━━━━━ Source passage ━━━━━

According to Axios, Disney sent ByteDance a cease-and-desist letter on Friday. The allegation is that the new video model Seedance 2.0 comes with a “pirated library” of Disney characters such as Spider-Man, Darth Vader, and Baby Yoda, treating them as if they were freely available clip art. Disney attorney David Singer described the situation as a “virtual smash-and-grab” of Disney’s intellectual property.
Users are already widely sharing videos generated with Seedance across social media. Among them is a short clip titled “The Lord of the Rings in 15 Seconds,” demonstrating how easily protected characters and fictional worlds can be recreated with the tool.
The actors’ union SAG-AFTRA, which represents around 160,000 actors, voice performers, stunt professionals, and other media workers, has also condemned Seedance 2.0. The union says the tool uses the voices and likenesses of its members without consent, threatening their livelihoods.
According to SAG-AFTRA, Seedance 2.0 disregards laws, ethics, industry standards, and basic principles of consent. “This is unacceptable and undermines the ability of human talent to earn a living,” the union wrote.
The Human Artistry Campaign, a coalition of dozens of creative organizations including SAG-AFTRA and the Directors Guild of America, has called on authorities to “use every legal means to stop this mass theft.” The Motion Picture Association has also urged ByteDance, according to Axios, to immediately halt the alleged infringements.

━━━━━ Extracted information ━━━━━

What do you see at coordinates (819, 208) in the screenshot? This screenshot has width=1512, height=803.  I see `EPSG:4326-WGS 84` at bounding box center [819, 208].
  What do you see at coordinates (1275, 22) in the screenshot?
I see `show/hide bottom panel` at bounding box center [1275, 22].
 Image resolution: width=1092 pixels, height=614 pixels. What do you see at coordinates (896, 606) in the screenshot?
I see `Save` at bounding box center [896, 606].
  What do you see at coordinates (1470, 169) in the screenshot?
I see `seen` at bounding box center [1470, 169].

━━━━━

* **What to do**: Carry on the news report about the backlash against ByteDance's Seedance 2.0 from the point where it stops. You won't need the material for this.

* **Expected answer**:
Disney’s expanding legal offensive against AI companies
The cease-and-desist letter is part of Disney’s broader legal campaign against AI companies. The entertainment giant has already sued Midjourney and the Chinese AI firm MiniMax, and has successfully taken action against Character.AI and Google. Disney is not opposed to AI per se — as long as it can participate. The company works with OpenAI, is the first major licensing partner for OpenAI’s video platform Sora, and has invested $1 billion in OpenAI.
However, taking legal action against ByteDance may prove difficult. Copyright lawyer Andres Guadamuz notes that after being forced to exit the U.S. market, ByteDance no longer appears to have a known U.S. presence; only a subsidiary in the Cayman Islands can be identified.
ByteDance could technically be sued, but it could also simply ignore the lawsuit. Any resulting default judgment would be ineffective unless it could be enforced in a country where ByteDance holds assets.
The conflict around ByteDance’s Seedance 2.0 highlights how rapidly advancing generative video models are colliding with copyright law and creative labor protections. Hollywood’s coordinated response shows that rights holders are no longer willing to tolerate large-scale AI reuse of protected characters and voices. The case also underscores how jurisdictional limits complicate enforcement against non-US AI developers.